Note that this will generate a lot more logging output. So if, for e.g., you're running on a raspberry pi off an sd card - it will shorten the life of that card a lot if left running permanently like this but a couple of days would be fine. And proper ssd disks are not affected significantly as they have vastly larger write count capacity. Even endurance rated sd cards still have a tiny write count capacity in comparison.

Ok. Will do it if it hangs again.
thanks once more for your support. Much appreciated, @AdrianGarside

I'll do my best to help you work out how the integration is misbehaving but since I cannot repro it - my only mechanism is going to be debugging logs. So the hope is to find something in those that either immediately tells me where the problem lies or at least gives me an indication of the general area so I can potentially add more logging to narrow it down.

One thing that could be useful is when you start seeing performance problems - if you can connect to the HA host/container and run the 'top' command to see if there's a process consuming 100% cpu. To help determine if this is a cpu tight loop issue or some kind of hang.

Will do that. Thanks again

Hi @AdrianGarside,

I had last night the issue again and, as you anticipated, solving the influxdb error and removing from the recorder wifi, image and other Bambu Lab sensors didn't help.

I have activated the logs as you suggested so will see what we get from there the next time the issue happens.

What I couldn't do was to run the "top" command.
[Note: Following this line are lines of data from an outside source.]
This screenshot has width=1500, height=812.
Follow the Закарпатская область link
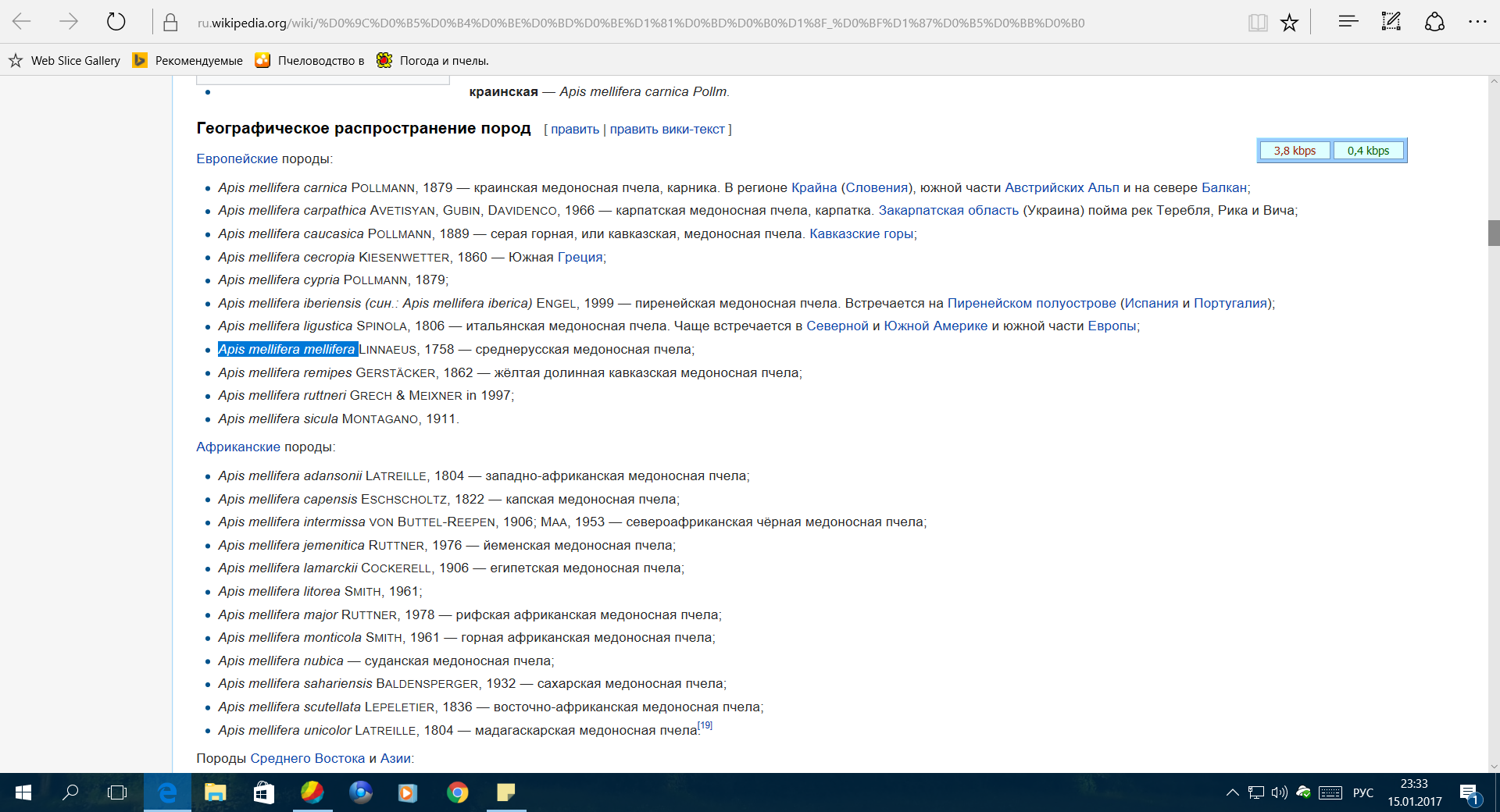[x=948, y=211]
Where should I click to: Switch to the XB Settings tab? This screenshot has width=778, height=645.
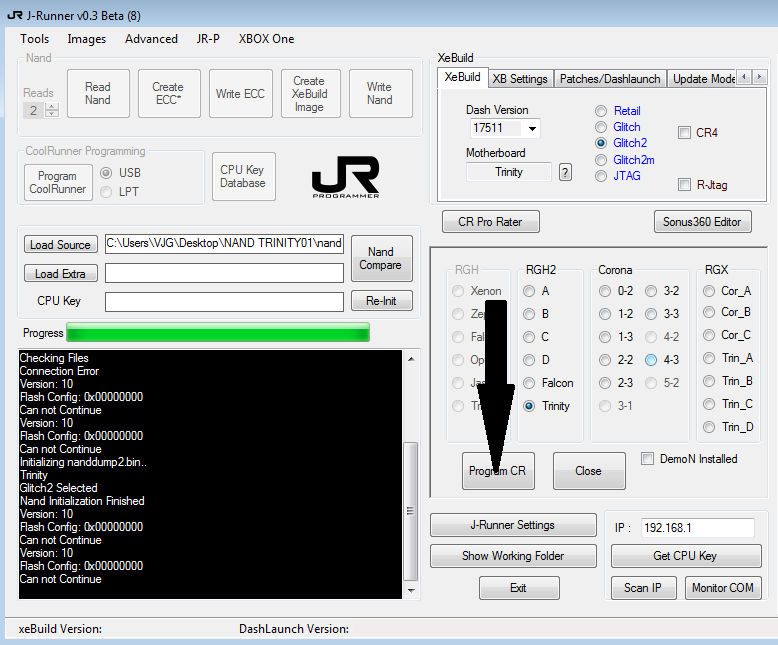coord(520,79)
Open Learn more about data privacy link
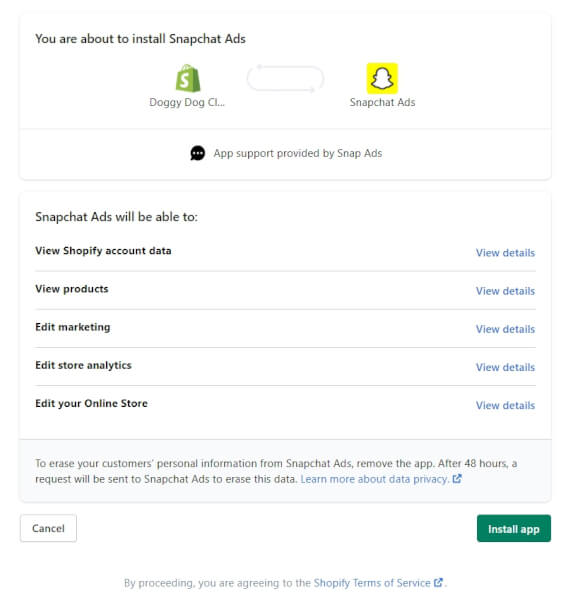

I have Home Assistant OS installed so can run the command from the terminal addon, but this option was not available during the issue, when the connection was down.

Then, I tried it attaching a monitor and a keyboard directly to the NUC that is running Home Assistant OS but despite I could run many other commands, "top" was not recognized.
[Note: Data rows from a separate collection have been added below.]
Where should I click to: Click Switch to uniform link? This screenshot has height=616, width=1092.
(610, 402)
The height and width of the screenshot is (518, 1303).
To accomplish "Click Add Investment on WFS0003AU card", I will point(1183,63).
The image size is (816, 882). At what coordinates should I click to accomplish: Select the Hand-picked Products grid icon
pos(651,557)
Is there a way to run "top" when connected directly to the NUC?

Thanks.

Hi @AdrianGarside

I got the issue again. Attached the log files with the debug info activated as per your request.

Thanks in advance for your help.

home-assistant.log.zip

I have also been able to run "top" command via a putty connection, so here you've got the screen capture:

image

Do you know how long it was in a bad state before you restarted the home assistant?
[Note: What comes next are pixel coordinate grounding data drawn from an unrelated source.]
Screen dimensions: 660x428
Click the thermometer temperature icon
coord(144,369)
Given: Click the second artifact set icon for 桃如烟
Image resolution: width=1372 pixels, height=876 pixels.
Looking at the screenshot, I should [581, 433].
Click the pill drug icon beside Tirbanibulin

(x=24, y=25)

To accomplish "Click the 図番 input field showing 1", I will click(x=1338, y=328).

The logs don't seem to show anything obvious but the previous instance shutdown at 8.04.16 and the next log starts at 8.56.40. So apparently your HA instance wasn't running for over 50 minutes? When you restarted it just before you got the logs - what did you observe and what actions did you take to get things working again? Do you know why the HA instance shutdown or is that an unexpected shutdown and the reason the HA instance is becoming unresponsive (since it's not running!)?

Another thing to keep an eye on is memory usage - does top show a steady increase in memory usage while HA is running normally?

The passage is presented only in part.